New FSF Europe fellowship program announced


Author: Tom Chance

The Free Software Foundation Europe has announced a new Fellowship program to defend freedom in the digital age. Loosely modeled on the US-based Free Software Foundation‘s Associate Membership program, the FSFE hope to attract both more finances and activists to support their work. At a time when the free software movement is under a variety of threats, both legal, political and market-based, the FSFE hope that its Fellowship will be seen as “a call to arms.”

The Fellowship program was officially launched at FOSDEM — the Free and Open Source Developers’ European Meeting — with the call to “stand up to protect our freedom to shape and participate in a digital society that respects liberty and privacy.” Its logo encapsulates the aims of the program: a person, representing the freedom for individuals, that looks like an addition symbol, reflecting the community as a sum of its parts, with each fellow adding something.

Fellowship costs €120 per year (€60 for students). For this, Fellows can log in to the Fellowship Web site, where they can communicate and coordinate their activities with other Fellows. There is space for personal blogs, forums, and news. Fellows also receive a personalised OpenPGP-compliant SmartCard, programmed and handled by Werner Koch, author of GnuPG and Head of Office of the FSFE. This is as much a symbolic gesture as a practical security tool, demonstrating the FSFE’s commitment to security and privacy. Fellows can enjoy a more decentralised community than Associate Members of the FSF, with horizontal communication and activity between Fellows facilitated by the Web site and strongly encouraged by the FSFE.
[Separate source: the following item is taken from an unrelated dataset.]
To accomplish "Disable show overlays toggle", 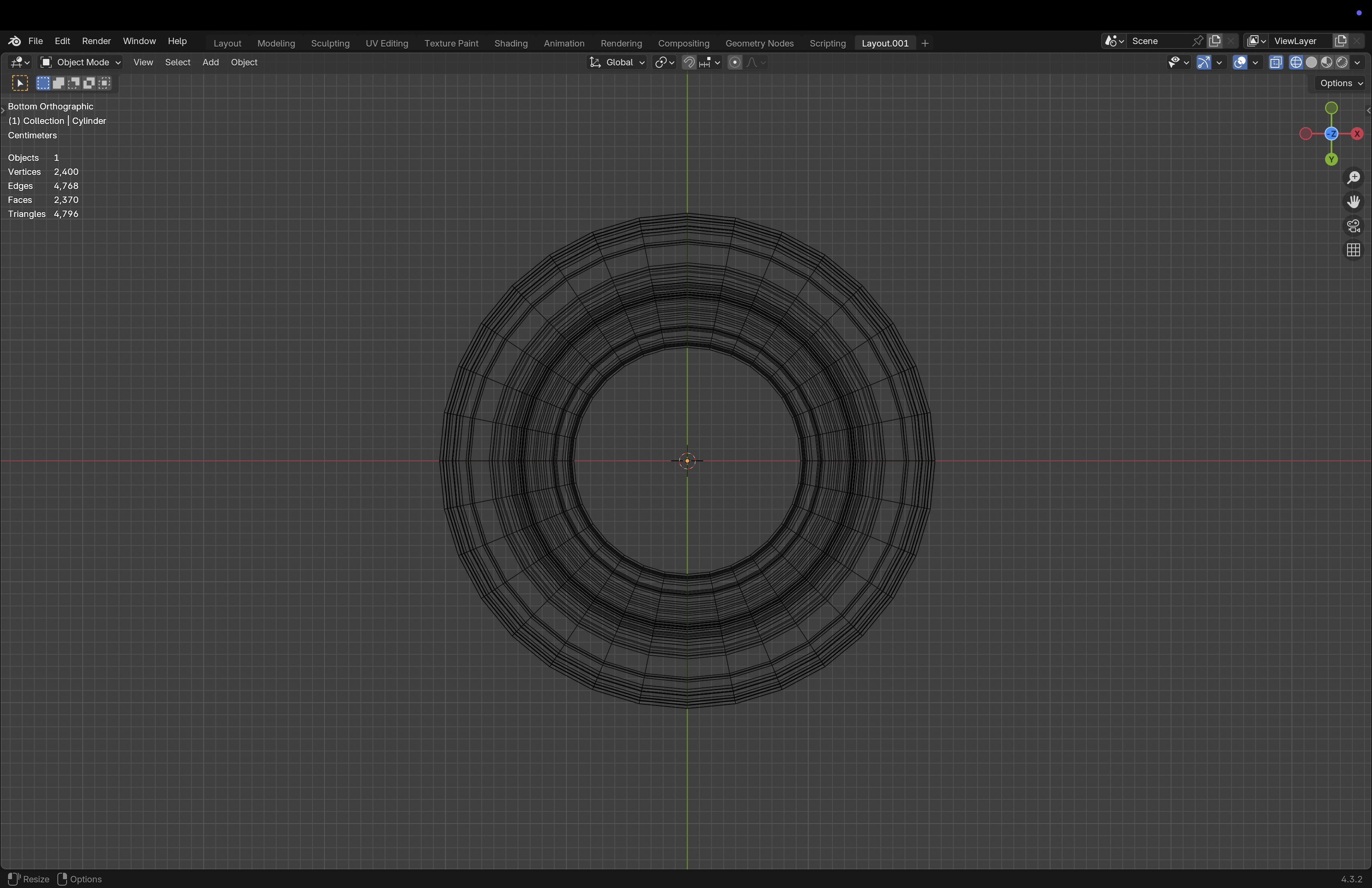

But the fellowship is about more than mere membership. The FSFE already brings together a loose coalition of national organisations from around Europe called Associate Organisations. These are run independently of the FSFE, and have been providing a basis for communication and free software activism for several years. But they are by their nature disconnected at times, leaving both a perceived and real gap between grassroots activity on a national level and on a European level. The Fellowship aims in part to bridge this gap.

The FSFE has been active in a number of spheres for some time now. It has been working with the Foundation for a Free Information Infrastructure against software patents; has been engaged in the European Commission case with Microsoft, putting the free software community’s case forward; has observer status in the UN’s “intellectual property” body WIPO, giving it access to the decisions that shape European laws; and is involved in a variety of other small activites throughout Europe including a specialised audio GNU/Linux system, a business network, the Brave GNU World newsletter, and more.

When faced with legislation like the Intellectual Property Enforcement Directive (IPRED) and the European Union Copyright Directive and the threat of software patents on the horizon, FSFE aims to provide a coordinated response at the European and global levels to keep free software practical and legal to use and develop.

One immediate problem with the FSFE’s existing approach is that it seems difficult to get involved. People have been able to join mailing lists for trade show booths and translation work, but these are far from jumping into political activism. Georg Greve, president of the FSFE, admitted to NewsForge that “activists often need a very high level of personal commitment,” but suggested that the Fellowship program “will give the Fellows more information, easier access to some internal channels and considerations, and more ways of interaction. It will make it much easier to get ‘a little bit’ or ‘somewhat’ involved.”

Greve also hopes that FSFE’s Associate Organisations will become involved, so that they will form a seamless whole across Europe. On the other hand, that could create even more confusion, with yet more mailing lists, forums, and organisational structures for users to choose between when they want to become more involved. Another problem may arise with the conflicting opinions of Fellows. What would the Marxist hackers from Project Oekonux make of the business network, if they were to join en masse? How can the members move forward on divisive issues, and avoid getting caught in protracted arguments? Greve suggested to NewsForge that “lively dialogs can be a very good thing.”

Greve hopes that the collective experience and resources of the FSFE, its Associate Organisations, and those who join the Fellowship program can make this work. He assured NewsForge that he is “pretty confident that our associates, volunteers, and activists will turn it into a lively and interesting community.”